Material shown »
··········
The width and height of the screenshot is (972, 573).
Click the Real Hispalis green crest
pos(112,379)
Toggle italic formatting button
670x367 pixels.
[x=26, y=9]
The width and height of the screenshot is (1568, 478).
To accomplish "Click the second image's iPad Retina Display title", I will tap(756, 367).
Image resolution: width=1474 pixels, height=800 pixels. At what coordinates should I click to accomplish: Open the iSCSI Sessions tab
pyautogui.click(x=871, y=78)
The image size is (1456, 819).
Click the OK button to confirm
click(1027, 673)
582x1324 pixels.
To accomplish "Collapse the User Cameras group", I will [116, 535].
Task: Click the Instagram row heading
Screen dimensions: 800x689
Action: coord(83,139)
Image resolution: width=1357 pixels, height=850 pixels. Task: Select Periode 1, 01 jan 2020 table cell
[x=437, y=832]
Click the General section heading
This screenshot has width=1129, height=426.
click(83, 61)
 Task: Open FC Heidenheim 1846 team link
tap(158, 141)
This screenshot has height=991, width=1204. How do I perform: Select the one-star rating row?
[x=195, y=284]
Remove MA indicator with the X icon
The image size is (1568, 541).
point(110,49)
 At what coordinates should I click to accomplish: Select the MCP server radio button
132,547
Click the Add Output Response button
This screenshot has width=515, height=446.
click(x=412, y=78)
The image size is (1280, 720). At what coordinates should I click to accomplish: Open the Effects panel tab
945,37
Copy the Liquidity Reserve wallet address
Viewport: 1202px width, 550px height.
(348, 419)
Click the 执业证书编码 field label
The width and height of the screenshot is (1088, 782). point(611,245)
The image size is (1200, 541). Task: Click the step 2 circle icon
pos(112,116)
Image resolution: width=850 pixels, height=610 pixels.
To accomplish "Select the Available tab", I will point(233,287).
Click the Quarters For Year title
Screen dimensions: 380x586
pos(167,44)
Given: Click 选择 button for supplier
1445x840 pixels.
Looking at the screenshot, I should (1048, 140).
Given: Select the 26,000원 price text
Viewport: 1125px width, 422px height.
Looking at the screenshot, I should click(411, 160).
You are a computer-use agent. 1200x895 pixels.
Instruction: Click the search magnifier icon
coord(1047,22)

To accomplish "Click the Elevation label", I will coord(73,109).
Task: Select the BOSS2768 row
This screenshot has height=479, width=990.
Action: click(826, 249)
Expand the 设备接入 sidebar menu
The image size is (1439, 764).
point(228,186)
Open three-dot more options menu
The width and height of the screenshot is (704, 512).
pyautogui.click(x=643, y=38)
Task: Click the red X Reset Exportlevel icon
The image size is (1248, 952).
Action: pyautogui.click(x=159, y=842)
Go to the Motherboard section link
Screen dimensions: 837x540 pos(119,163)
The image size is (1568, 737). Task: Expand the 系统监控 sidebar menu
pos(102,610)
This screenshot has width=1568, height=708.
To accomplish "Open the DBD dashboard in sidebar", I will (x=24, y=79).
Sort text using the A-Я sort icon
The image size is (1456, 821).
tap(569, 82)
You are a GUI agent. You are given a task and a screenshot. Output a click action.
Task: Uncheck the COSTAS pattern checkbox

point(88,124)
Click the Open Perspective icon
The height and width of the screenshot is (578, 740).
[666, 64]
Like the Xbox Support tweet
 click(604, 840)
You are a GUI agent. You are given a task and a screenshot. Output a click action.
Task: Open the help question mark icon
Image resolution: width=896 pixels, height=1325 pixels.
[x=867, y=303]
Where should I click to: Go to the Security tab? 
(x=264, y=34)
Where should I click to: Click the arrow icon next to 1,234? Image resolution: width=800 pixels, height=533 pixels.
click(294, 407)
··········
Print the entries exactly.

Final answer »
The width and height of the screenshot is (972, 573).
Click the Real Hispalis green crest
pos(112,379)
Toggle italic formatting button
670x367 pixels.
[x=26, y=9]
The width and height of the screenshot is (1568, 478).
To accomplish "Click the second image's iPad Retina Display title", I will tap(756, 367).
Image resolution: width=1474 pixels, height=800 pixels. At what coordinates should I click to accomplish: Open the iSCSI Sessions tab
pyautogui.click(x=871, y=78)
The image size is (1456, 819).
Click the OK button to confirm
click(1027, 673)
582x1324 pixels.
To accomplish "Collapse the User Cameras group", I will [116, 535].
Task: Click the Instagram row heading
Screen dimensions: 800x689
Action: coord(83,139)
Image resolution: width=1357 pixels, height=850 pixels. Task: Select Periode 1, 01 jan 2020 table cell
[x=437, y=832]
Click the General section heading
This screenshot has width=1129, height=426.
click(83, 61)
 Task: Open FC Heidenheim 1846 team link
tap(158, 141)
This screenshot has height=991, width=1204. How do I perform: Select the one-star rating row?
[x=195, y=284]
Remove MA indicator with the X icon
The image size is (1568, 541).
point(110,49)
 At what coordinates should I click to accomplish: Select the MCP server radio button
132,547
Click the Add Output Response button
This screenshot has width=515, height=446.
click(x=412, y=78)
The image size is (1280, 720). At what coordinates should I click to accomplish: Open the Effects panel tab
945,37
Copy the Liquidity Reserve wallet address
Viewport: 1202px width, 550px height.
(348, 419)
Click the 执业证书编码 field label
The width and height of the screenshot is (1088, 782). point(611,245)
The image size is (1200, 541). Task: Click the step 2 circle icon
pos(112,116)
Image resolution: width=850 pixels, height=610 pixels.
To accomplish "Select the Available tab", I will point(233,287).
Click the Quarters For Year title
Screen dimensions: 380x586
pos(167,44)
Given: Click 选择 button for supplier
1445x840 pixels.
Looking at the screenshot, I should (1048, 140).
Given: Select the 26,000원 price text
Viewport: 1125px width, 422px height.
Looking at the screenshot, I should click(411, 160).
You are a computer-use agent. 1200x895 pixels.
Instruction: Click the search magnifier icon
coord(1047,22)

To accomplish "Click the Elevation label", I will coord(73,109).
Task: Select the BOSS2768 row
This screenshot has height=479, width=990.
Action: click(826, 249)
Expand the 设备接入 sidebar menu
The image size is (1439, 764).
point(228,186)
Open three-dot more options menu
The width and height of the screenshot is (704, 512).
pyautogui.click(x=643, y=38)
Task: Click the red X Reset Exportlevel icon
The image size is (1248, 952).
Action: pyautogui.click(x=159, y=842)
Go to the Motherboard section link
Screen dimensions: 837x540 pos(119,163)
The image size is (1568, 737). Task: Expand the 系统监控 sidebar menu
pos(102,610)
This screenshot has width=1568, height=708.
To accomplish "Open the DBD dashboard in sidebar", I will (x=24, y=79).
Sort text using the A-Я sort icon
The image size is (1456, 821).
tap(569, 82)
You are a GUI agent. You are given a task and a screenshot. Output a click action.
Task: Uncheck the COSTAS pattern checkbox

point(88,124)
Click the Open Perspective icon
The height and width of the screenshot is (578, 740).
[666, 64]
Like the Xbox Support tweet
 click(604, 840)
You are a GUI agent. You are given a task and a screenshot. Output a click action.
Task: Open the help question mark icon
Image resolution: width=896 pixels, height=1325 pixels.
[x=867, y=303]
Where should I click to: Go to the Security tab? 
(x=264, y=34)
Where should I click to: Click the arrow icon next to 1,234? Image resolution: width=800 pixels, height=533 pixels.
click(294, 407)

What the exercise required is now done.